Trump's Supreme Court Pick a Champion of Small Government

Neil Gorsuch 2 AP FBN

President Donald Trump announced Tuesday night that Judge Neil Gorsuch is his pick to assume the ninth seat on the U.S. Supreme Court.

With a record demonstrating a strong commitment to traditional Republican values, Gorsuch was appointed to the 10th Circuit Court of Appeals by President George W. Bush. At 49 years old, Gorsuch would be the youngest Supreme Court Justice on the court in 25 years. His mother, Anne Gorsuch Burford, was the first female head of the Environmental Protection Agency, serving under President Ronald Reagan.

While his mother was a well-known critic of the federal government for being too big and restrictive of business, Gorsuch is a strong proponent of limiting the amount of deference granted to federal agencies by courts.

In Gorsuch’s expressed opinion, allowing government agencies to interpret the law means allowing them to change their minds. This, he believes, forces citizens to not only act in accordance with the agency’s current interpretation of the law, but also “remain alert to the possibility that the agency will reverse its current view 180 degrees anytime based merely on the shift of political winds.”

“He favors states’ rights and limited federal government and strict separation of powers,” lawyer Wendy Murphy told FOX Business.

Murphy points out this could be bad news for Trump’s executive order authority because “such an ideology disfavors executive orders.”

This perspective aligns Gorsuch with traditional conservative views of small government, perhaps even more so than Scalia. However, Gorsuch is a lot like Scalia in one important way, Ilya Shapiro, senior fellow in constitutional studies at the Cato Institute, told FOX Business.

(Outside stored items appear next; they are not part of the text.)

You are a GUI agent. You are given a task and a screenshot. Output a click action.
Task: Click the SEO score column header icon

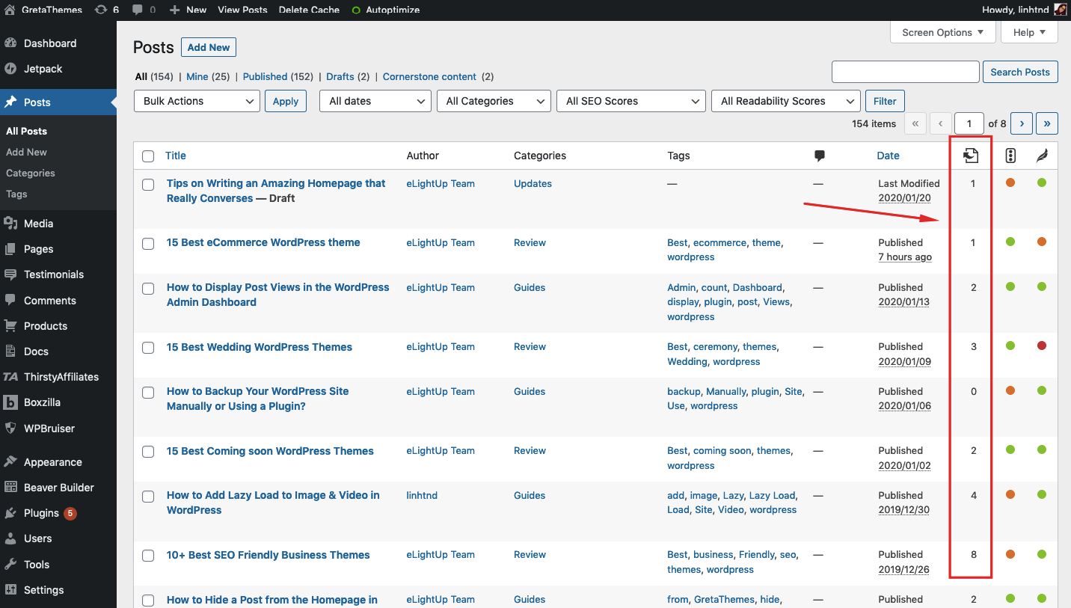click(x=1010, y=156)
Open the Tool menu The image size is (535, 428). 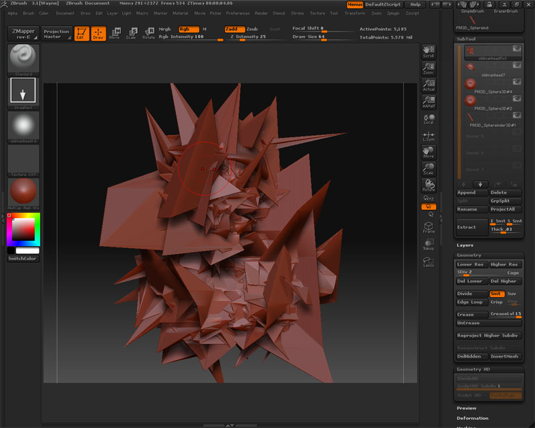[x=334, y=12]
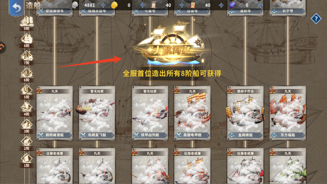The height and width of the screenshot is (184, 327).
Task: Select the 6阶 ship tier icon
Action: click(x=27, y=75)
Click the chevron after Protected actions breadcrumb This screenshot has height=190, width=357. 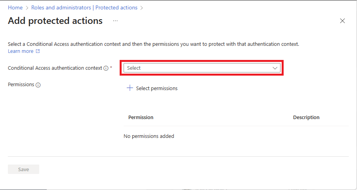click(x=142, y=7)
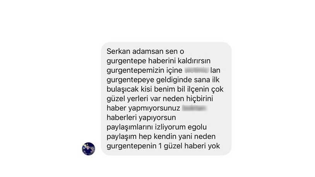Click the word "adamsan" in the first line

coord(148,51)
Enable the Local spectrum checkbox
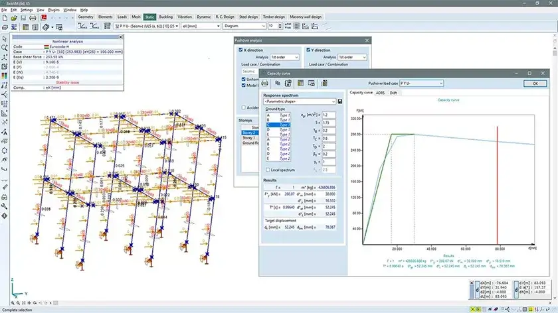Viewport: 558px width, 313px height. click(268, 170)
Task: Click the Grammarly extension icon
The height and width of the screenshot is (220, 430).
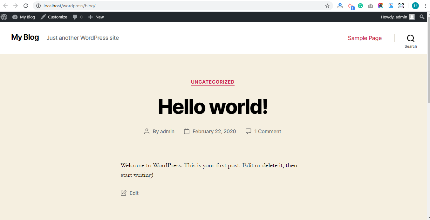Action: coord(360,6)
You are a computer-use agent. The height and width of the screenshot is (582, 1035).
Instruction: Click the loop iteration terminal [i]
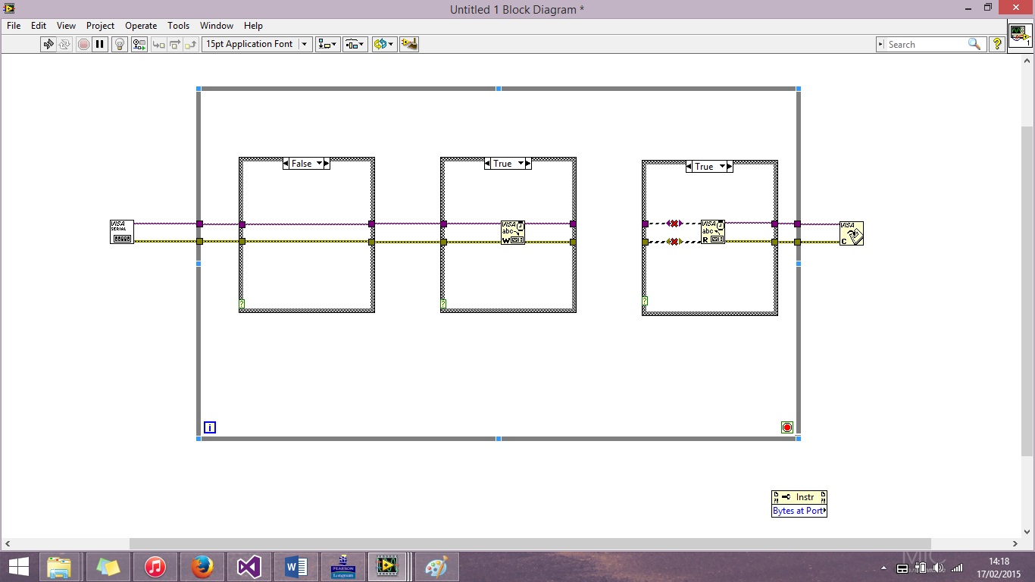coord(210,427)
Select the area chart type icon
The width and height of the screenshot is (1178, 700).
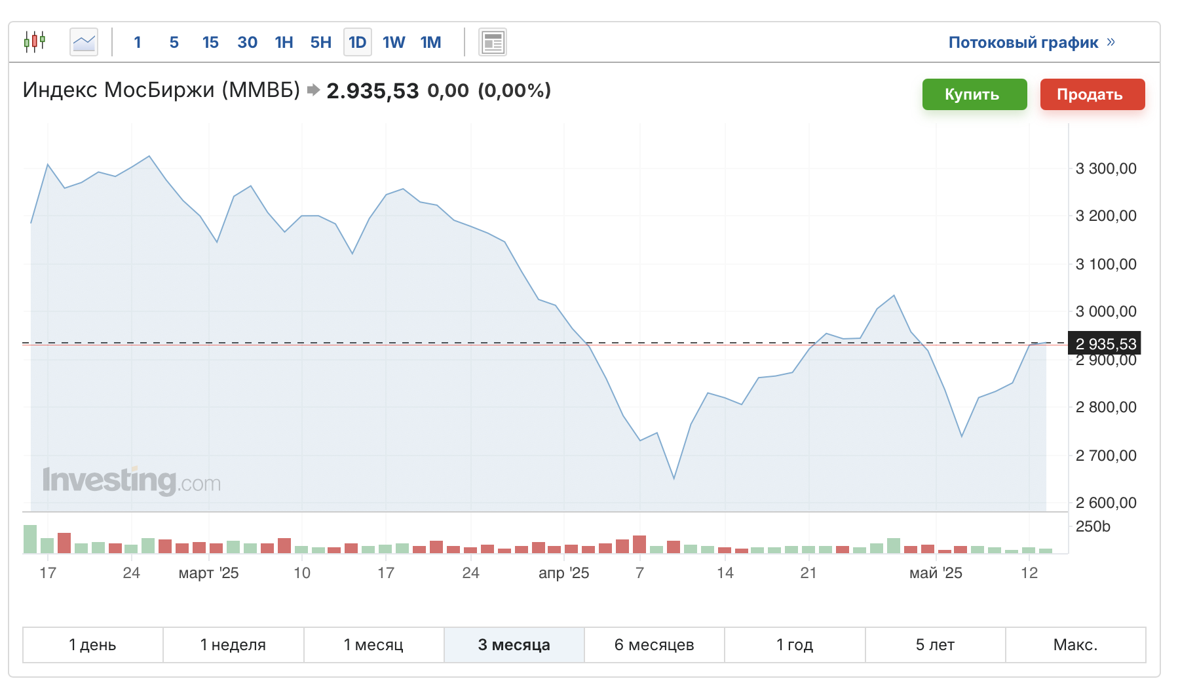(x=84, y=42)
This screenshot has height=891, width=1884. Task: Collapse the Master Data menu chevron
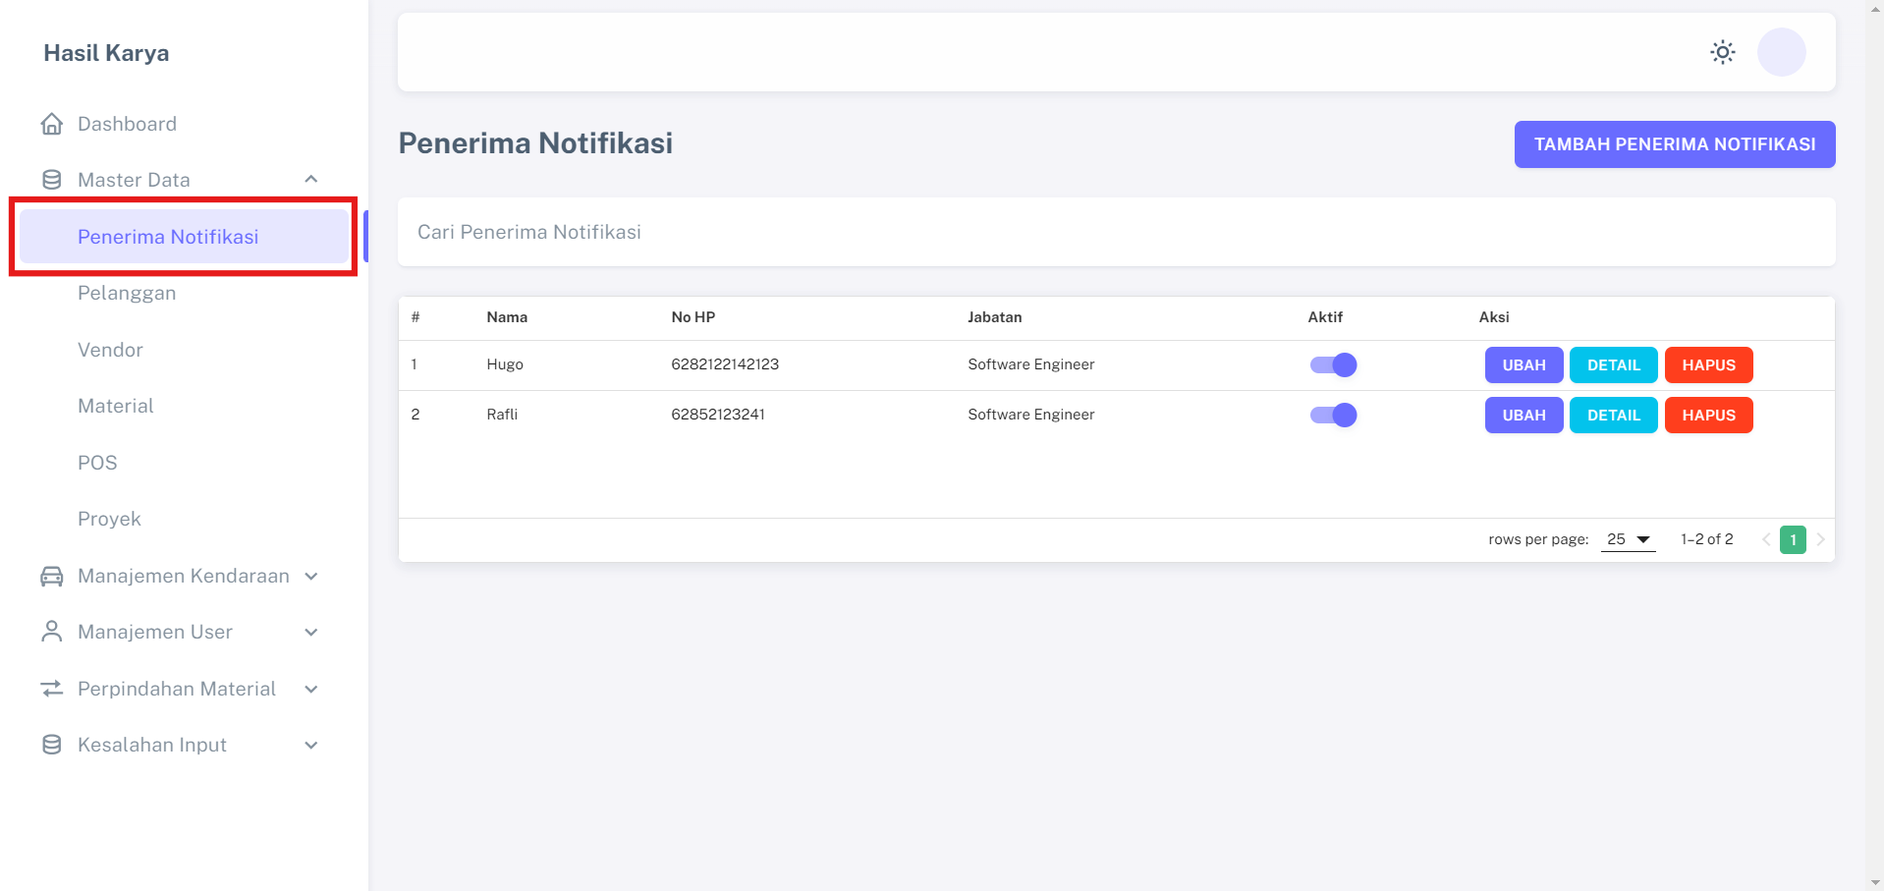tap(311, 180)
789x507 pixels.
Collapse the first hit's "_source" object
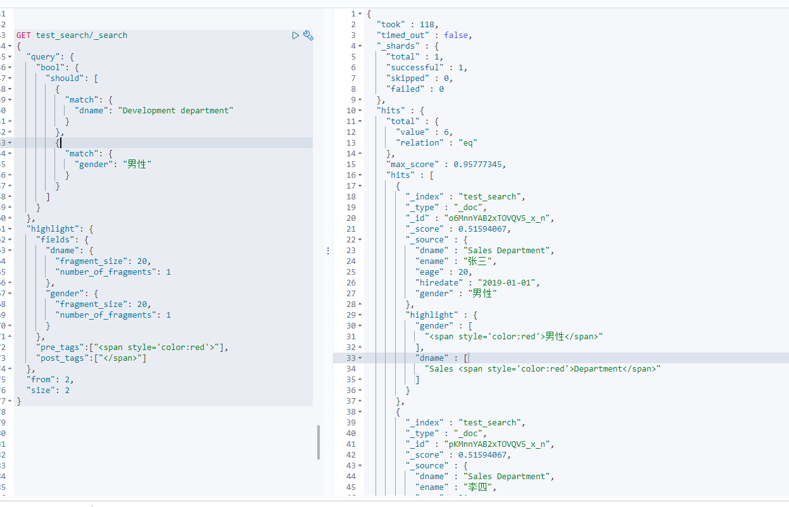pos(360,239)
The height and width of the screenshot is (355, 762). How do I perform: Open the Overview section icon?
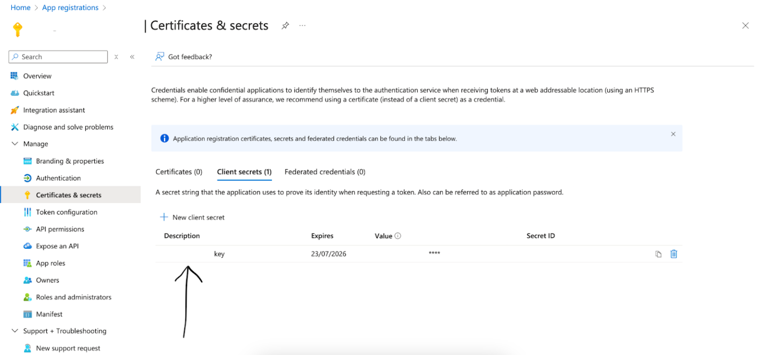(13, 75)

“[Gorsuch] has a well thought out conception of Constitutional interpretation and the way that structure protects liberty. He’s most known for his opinions supporting religious liberty and pushing back on the administrative state,” he said.

Gorsuch is a protector of religious liberty. In Hobby Lobby Stores Inc. v. Sebelius, Judge Gorsuch ruled against the Affordable Care Act’s contraceptive mandate, which requires private employers to provide employees with insurance to cover contraceptive costs. Gorsuch sided with the companies, which argued the mandate violated their religious beliefs.

The big unknown is whether Senate Democrats will put up a fight during Gorsuch’s confirmation process, which requires a 60-vote majority. President Obama nominated Chief Judge Merrick Garland to fill the vacancy on the Supreme Court nearly one year ago when Scalia passed. Republicans refused to consider Garland at the time.

Constitutional law expert at Pate & Johnson, Page Pate, said he expects Democrats will make an effort to block Gorsuch, and would’ve tried to block any Trump pick.

Senator Minority Leader Chuck Schumer (D-NY) has promised on multiple occasions to keep Scalia’s seat open indefinitely if Trump’s nominee is “not bipartisan and mainstream.”

For the last three successful Supreme Court appointments, the confirmation process took an average of 78 days from the time of nomination.

As previously reported by FOX Business, Trump’s mark on the Supreme Court could extend well beyond this singular vacancy. Since 1960, the average age of a Justice who has left the bench is 78. Currently there are three sitting members of the court who are at least 78; Ruth Bader Ginsburg (83), Anthony Kennedy (80) and Stephen Breyer (78).